In the contemporary landscape of coding agents and increasingly sophisticated abstractions, Gerald Sussman's observation that programmers no longer construct systems from known parts but instead perform 'basic science on the functionality of foreign libraries' resonates with particular force. This perspective, shared by Andy Wingo in a recent Mastodon post, suggests a fundamental shift in the nature of programming since the days when MIT taught Scheme in introductory courses. Sussman himself explains this transition as a response to engineering's evolution—from an era when code ran close to the metal and was understandable all the way down, to our current reality where we must experiment with libraries to discern their actual behavior.
This assertion provokes complex reactions. While it is undeniably true that modern software development often involves navigating leaky abstractions and inadequate documentation, the implication that we have lost the capacity for deep understanding represents a perspective that stands in stark contrast to my own experience as a programmer who came of age in precisely the era Sussman describes as a turning point.

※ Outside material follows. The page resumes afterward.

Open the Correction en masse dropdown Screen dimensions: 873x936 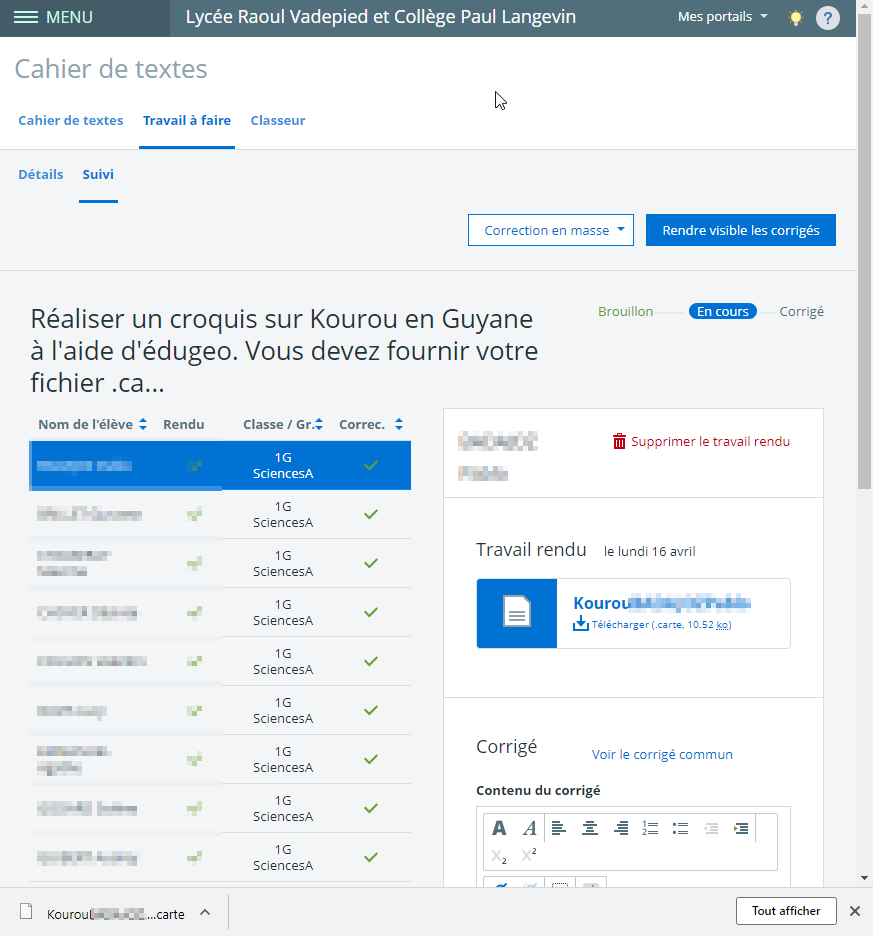[550, 230]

My journey into programming began in the early 1990s, a time when the tools available to aspiring developers simultaneously offered unprecedented power and imposed formidable barriers to comprehension. Starting with BASIC on 8-bit computers like the VIC-20 and Apple II, programming meant sequencing commands that produced visible results. When BASIC lacked a necessary command, the solution was simply to accept limitation. Assembly language existed in a different universe, accessible only through moments of accidental entry into machine code monitors, which typically ended with frantic Ctrl+Reset combinations in an attempt to return to the safety of BASIC.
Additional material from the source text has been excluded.